What does Autism "Awareness" Day signify to a parent of a child with Autism?

Nothing. We experience awareness every.single.day.

I’m aware of strangers staring, silently judging, and purposefully shaking their heads when they witness a tantrum or outburst in a store. I’m aware of the integrity I have to maintain each time I get “the look,” for I must bite my tongue to not unleash 7 years of awareness.

I’m painfully aware of Autism every time Paige or Peyton have to change plans or rarely experience spontaneity due to a hard day, or his inflexibility. As hard as we try to maintain normalcy for them, there isn’t a day that goes by that somehow has to be manipulated around Hunter’s needs.

I’m aware when Peyton asks if a food or treat at a party is “gluten free,” since wheat causes Hunter’s body to attack itself.

I’m aware when I sit in an annual ARD meeting at school and the diagnostician starts every year in the same manner: “Your child qualifies for special education services due to Autism.”
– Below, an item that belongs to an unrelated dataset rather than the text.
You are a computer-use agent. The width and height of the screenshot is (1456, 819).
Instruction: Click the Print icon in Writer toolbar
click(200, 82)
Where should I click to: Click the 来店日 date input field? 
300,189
I’m aware every time I make a daily schedule, write a social story, repeat the same directions 8 times, or make an adjustment to my language, just to have him understand that the world doesn’t operate by one set of rules.

I’m aware that 80% of my attitude depends on his functioning at that moment in time.
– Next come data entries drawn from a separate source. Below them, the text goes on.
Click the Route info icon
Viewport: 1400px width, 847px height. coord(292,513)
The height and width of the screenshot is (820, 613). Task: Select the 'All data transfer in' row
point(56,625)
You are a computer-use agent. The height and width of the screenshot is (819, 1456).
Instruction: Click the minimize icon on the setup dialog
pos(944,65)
I’m aware that some of the holidays that are supposed to be the happiest days can honestly be some of the hardest days.

I’m aware that we are often late to birthday parties, church, or other events due to the difficulty of getting our child out of the door. His sock seam is irritating; the tag in his shirt needs to be cut; special snacks needs to be packed.

I’m aware that some days I feel that I made our daughter grow up too fast, as life with a toddler with Autism and a newborn baby proved to be some of the hardest days of our lives. She just had to be “good,” because I couldn’t handle any more. I’m aware that I can’t remember the majority of Peyton’s baby days surrounding Hunter’s diagnosis day.
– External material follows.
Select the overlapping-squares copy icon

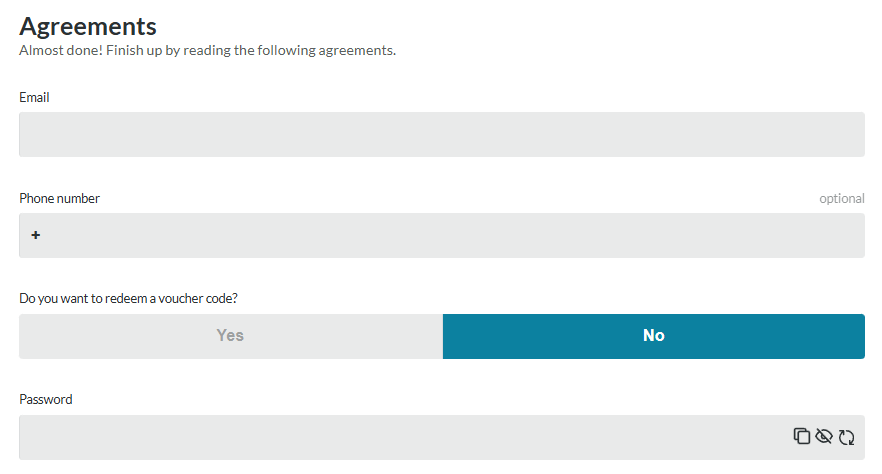pyautogui.click(x=802, y=436)
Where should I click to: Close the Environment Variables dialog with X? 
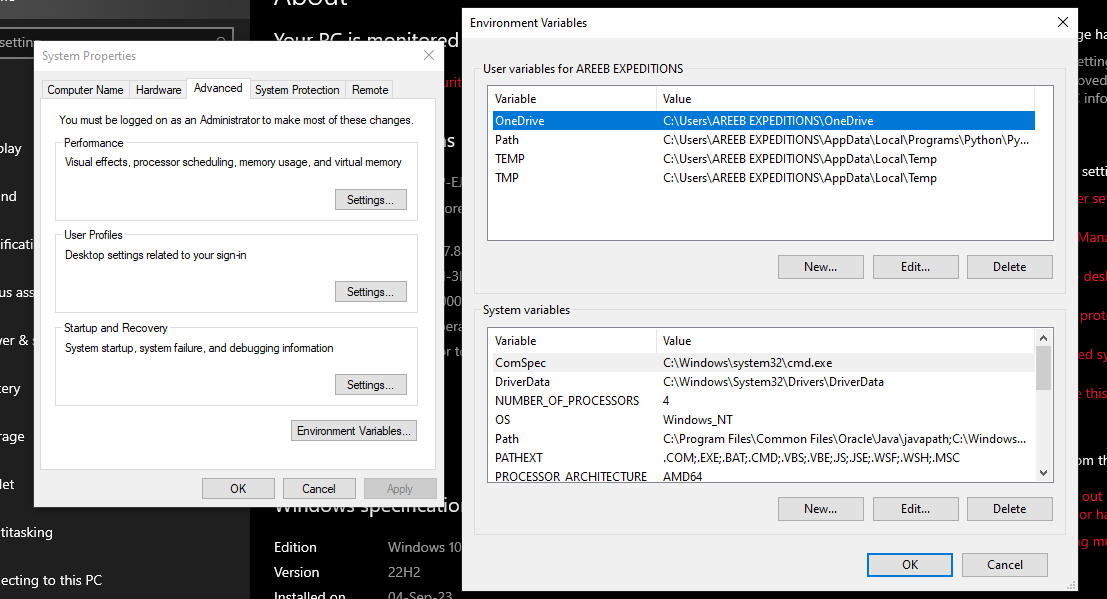coord(1062,22)
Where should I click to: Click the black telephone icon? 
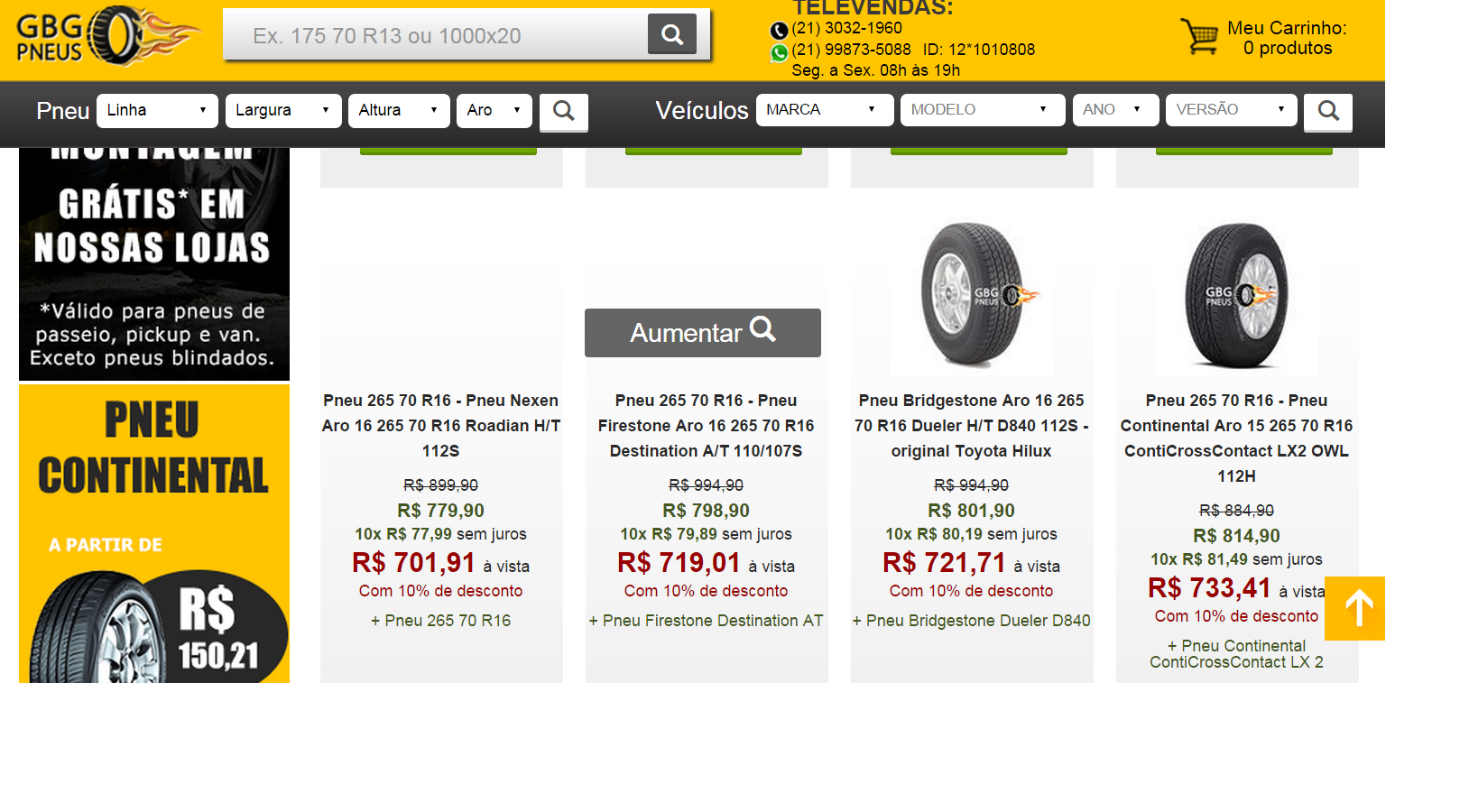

I’m exhaustingly aware on mornings like today, when my son was up at 4AM, fully dressed for the day, wondering where I put his favorite obsession at the present time.

I’m aware at theme parks, when we use our Fast Pass for those with disabilities to avoid complete meltdowns in line, as disgruntled patrons stare and attempt to figure out the disability, when we all appear “normal.”

I’m aware that Autism is the fastest growing developmental disability of children today. In November of 2015, it was estimated that 1:45 children have Autism. The NIH devotes a whopping 0.6% of their $30.5 billion dollar budget specifically to Autism.

I'm aware that a simple illness stole our normalcy.

I’m aware when there isn’t a day that goes by that we don’t think about Autism.

You see, for families like ours, we experience awareness 365 days a year.

So for Autism Awareness Day 2017, here’s what I ask of you:
Give grace.
Stop parent shaming.
Start encouraging.
Extend a hand to those in need, and perform a random act of kindness in honor of all of the warrior families out there.

Instead of lighting it up blue…
be the light for someone experiencing a little darkness.